The panel organizers intend to start and end this panel with an open discussion, to better connect common threads that emerge from the individual contributions. There will be a post-panel welcoming contributions from all, irrespective of whether they participate in this event or not (more information soon).

Proposals (max. 300 words) should be submitted by 15 October 2021 using this link: https://nettskjema.no/a/est22cfpapers#/page/1

References

CHESTERMAN, Andrew. 2019. “Consilience or fragmentation in Translation Studies today?.” Slovo. ru: baltijskij akcent. 10 (1): 9–20.

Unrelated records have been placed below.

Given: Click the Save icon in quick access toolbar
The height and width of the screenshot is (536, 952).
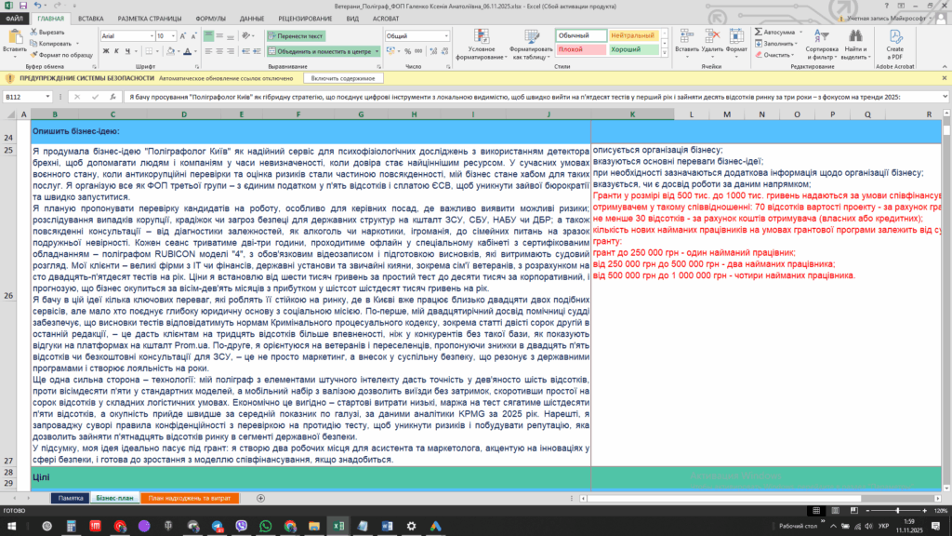Looking at the screenshot, I should (x=23, y=6).
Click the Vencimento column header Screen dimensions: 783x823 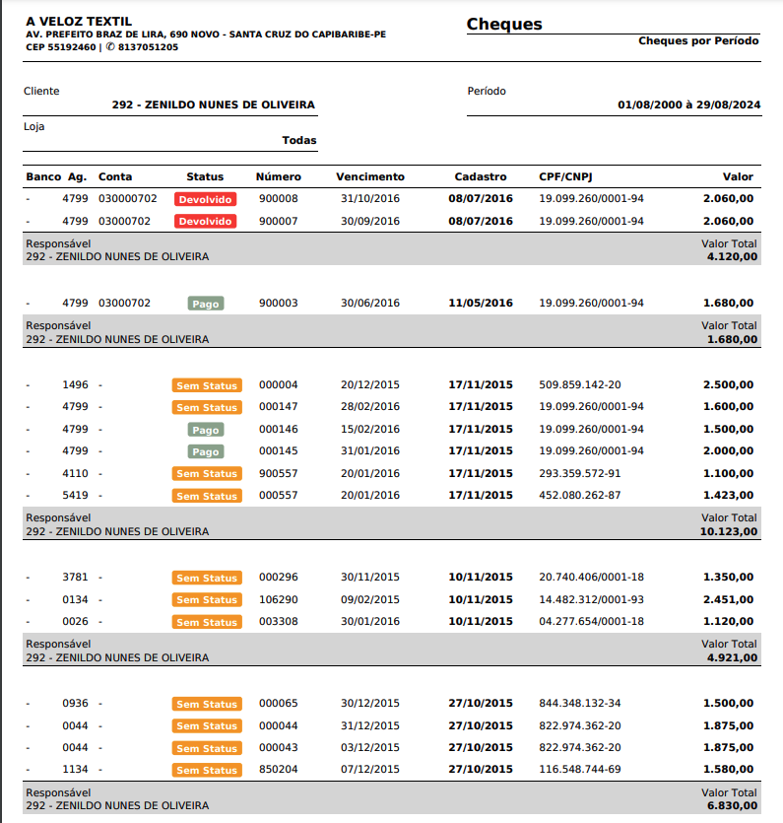(369, 177)
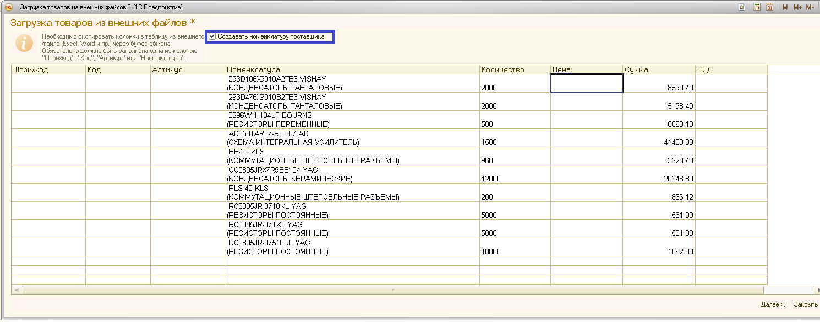Click the Далее >> button
Screen dimensions: 820x322
(773, 304)
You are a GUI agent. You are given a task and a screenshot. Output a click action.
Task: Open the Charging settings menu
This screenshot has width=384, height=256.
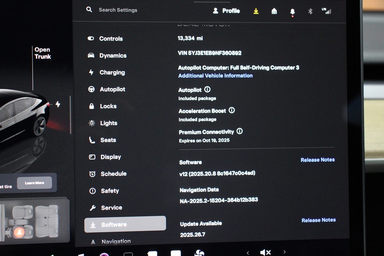[x=112, y=73]
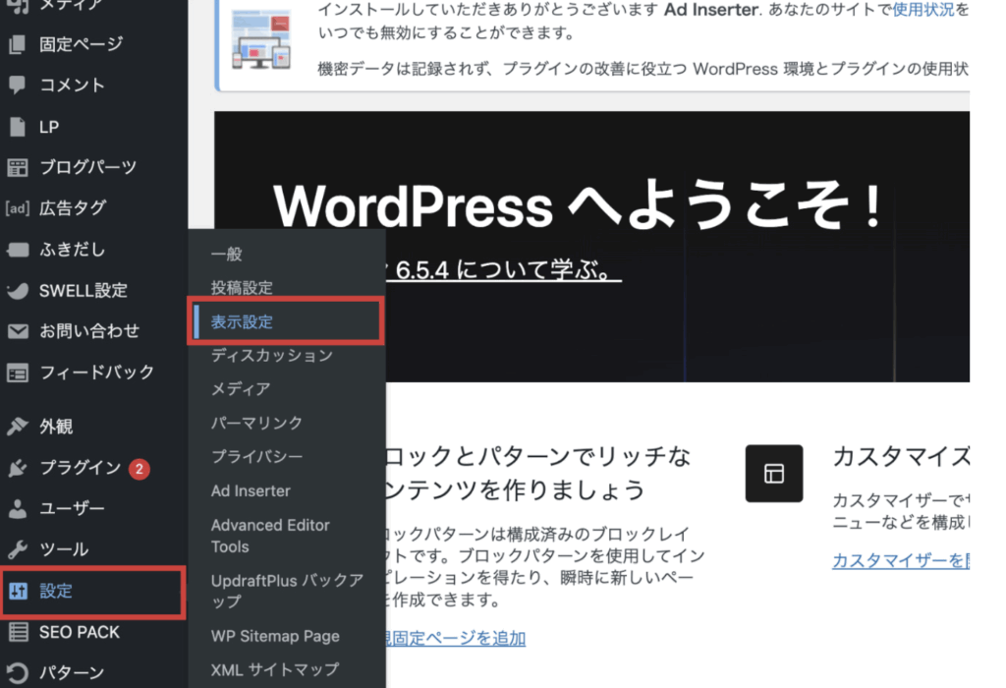Click the コメント speech bubble icon

click(x=17, y=85)
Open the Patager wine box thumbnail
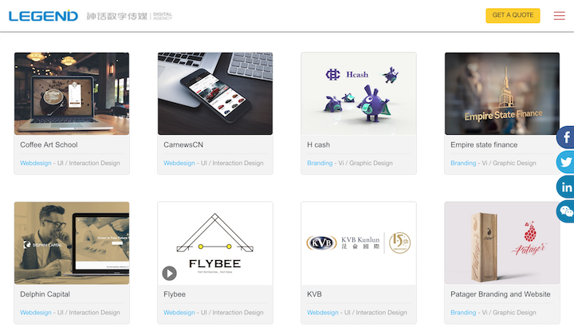This screenshot has height=327, width=574. [502, 243]
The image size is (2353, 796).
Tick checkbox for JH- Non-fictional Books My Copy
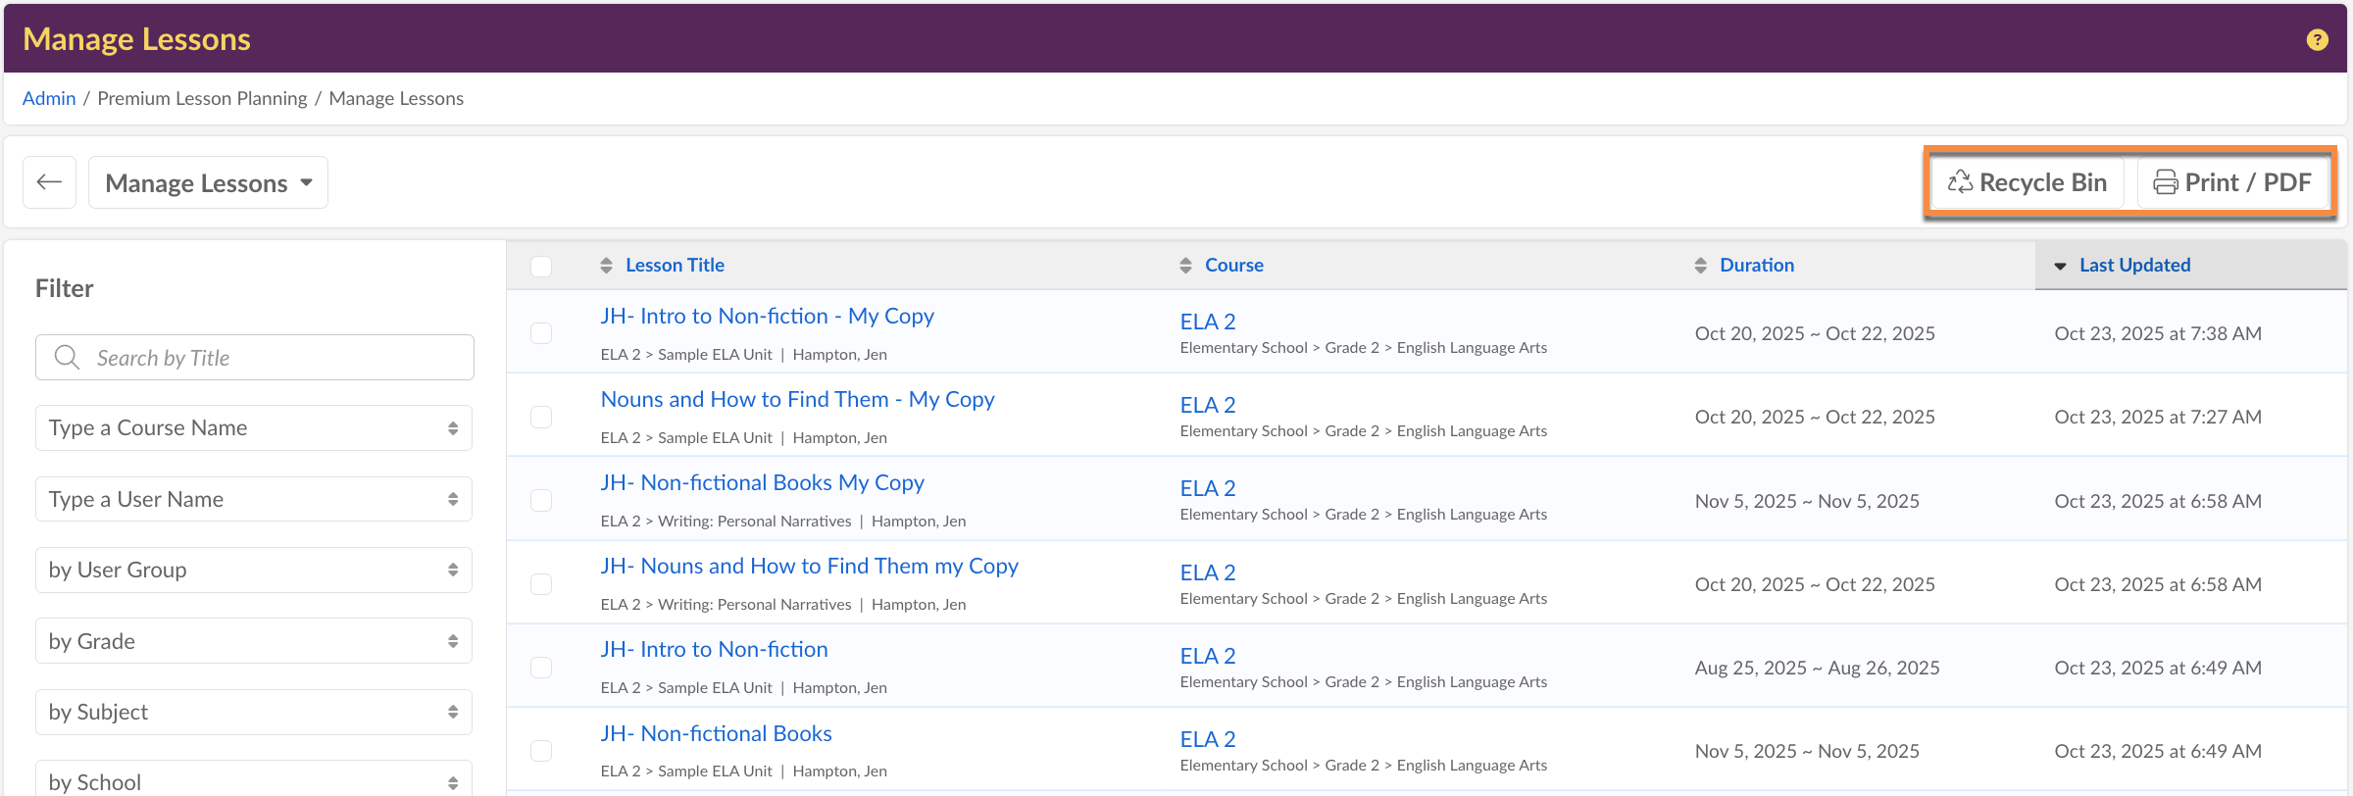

DAVIER, Lucile, and Luc van Doorslaer. 2018. Translation without a source text: methodological issues in news translation. Across Languages and Cultures 19 (2): 241–257.

GAMBIER, Yves. 1994. “La retraduction, retour et détour.” Meta 39 (3): 413–417.

PIĘTA, Hanna. 2017. “Theoretical, methodological and terminological issues in researching indirect translation: A critical annotated bibliography.” Translation Studies 10 (2): 198–216.

WASHBOURNE, Kelly. 2013. “Nonlinear Narratives: Paths of Indirect and Relay Translation.” Meta 58 (3): 607–625.